Rob Akey, from Whitefish, grew up in the Montana mountains.  He has worked steel gangs, trail crews, wheat harvests and has hiked most of Glacier National Park. After completing a degree in Art & Design at the Minneapolish College of Art, he worked for Tonka Toys before returning to Montana.  He chooses subjects that have stories that need to be told.  Rob paints his native Montana to elevate and preserve its magnificence.

See more about his show  “Observation, Memory, and Invention: Western Art and Imagery Reconsidered” on his and our Website.

Rob Akey
839 8th St. E
Whitefish, MT 59937
[email protected]
(406) 862-7425

You are a “native Montanan” artist.  How do you think this impacts your approach to your art?
Though a native-born Montanan I have left twice and returned twice. Both leavings created a certain separation anxiety — first as a child and secondly as an adult with my own young family. It’s true that “absence makes the heart grow fonder” and it’s that deep appreciation of Montana’s landscape, history, and people that is at the core of my work. We (my wife, Kim, daughter, Josie, and I) returned in ‘93 and it was only then that my painting became a serious endeavor.

2015 is here.  What are your plans for the year and for your art work.  What would you like to accomplish?
While I’m pleased with the path my work has taken technically and conceptually, I always have a hunger to expand, improve, and grow as a painter. I’ve begun to explore the figure in the landscape, i.e. The Boys of Summer, and of course there are always subjects of a contemporary social nature presenting themselves to me and they ultimately can’t be ignored. Recently I’ve been gathering ideas, concepts, and imagery that I’ve mentally filed under the heading “Roadside Attractions” for a body of work that will materialize within the next year or two.

While you admire Charlie Russell, you seem to regard the power of his landscapes as more inspiring than what you call the “distracting theatre of his Western subjects.”  How does your approach to art differ from Russell’s? 
I am in awe of the essential truth in Russell’s depiction of the Montana landscape. I can smell the sage and the cold mountain air in his work. 

His gift was in the telling of stories, in a romantic way, of the West that had at his time recently passed. 

I differ in my approach in that I look for the romance in what I see in the landscape today.  An old worn-out tractor, to me, tells the story of success and failure, toil and perseverance. It’s representative of the story of life and death in the West unembellished.     

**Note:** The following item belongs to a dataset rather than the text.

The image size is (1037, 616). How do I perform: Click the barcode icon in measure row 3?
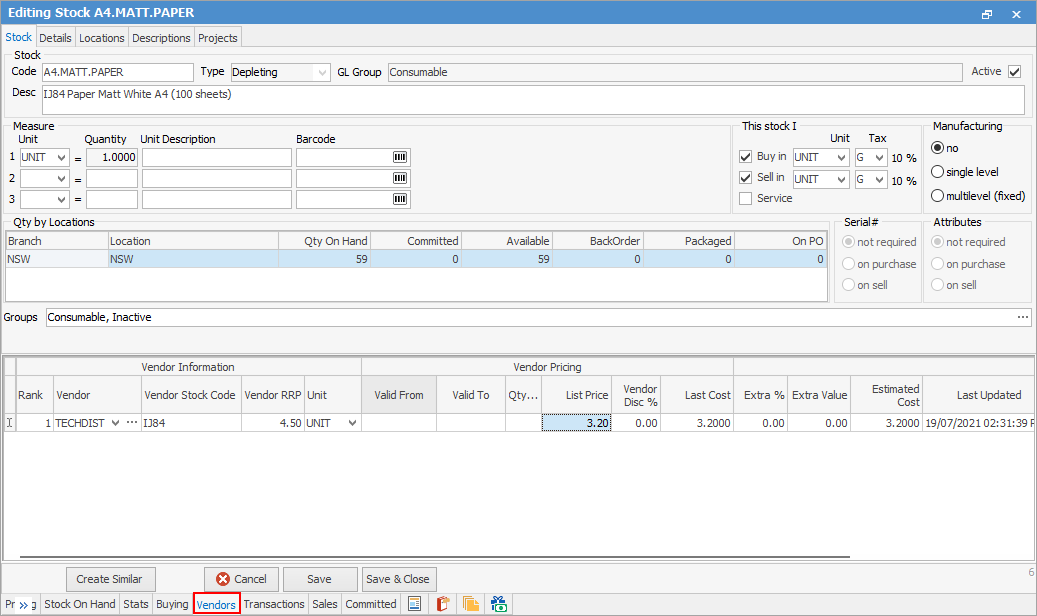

You’ve been interested in art since you were a champion doodler in grade school.  Is painting something you feel you were born to, or more a result of willpower and effort?
My opinion is that it is both. As much as some refuse to accept it, the existence of “knack” or “talent” is a reality. However, those successful artists who will admit to having either will quickly add that it takes so much more than that to achieve even modest success, and by success I mean the creation of works that reflect some degree of artistic merit.  Talent, knowledge, and persistence are the main ingredients of artistic accomplishment and the least of these is talent.

Early on you received instruction in the Nicolaides method of drawing.  Tell us what that is, and how it was beneficial to your work.
Kimon Nicolaides taught at the Art Students’ League of New York in the 1920s and ‘30s. He devised a fairly precise year-long curriculum of drawing exercises utilizing gesture, contour and mass studies. It is both tedious and grueling and therefore required a mentor/motivator who I was lucky to have at the time. As with all effective drawing teaching methods, and there are many, he taught me to see in terms of large shapes, size relationships, and the effect of light on objects.

It’s interesting that you spent so many years as a creative director in a toy company.  Does that have any relevance to your work?
I think the corporate era of my art career influences many aspects of my painting era. Firstly, the design process informs how I compose work. Carefully considered compositional arrangement of elements in a painting is design. Secondly, I approach the concept phase of a painting almost as a project assignment with a set of “givens” — things that must be included or adhered to in order for the work to fulfill its original intent. Thirdly, the work is always intended for an audience and never produced in a vacuum or for my purely personal gratification. 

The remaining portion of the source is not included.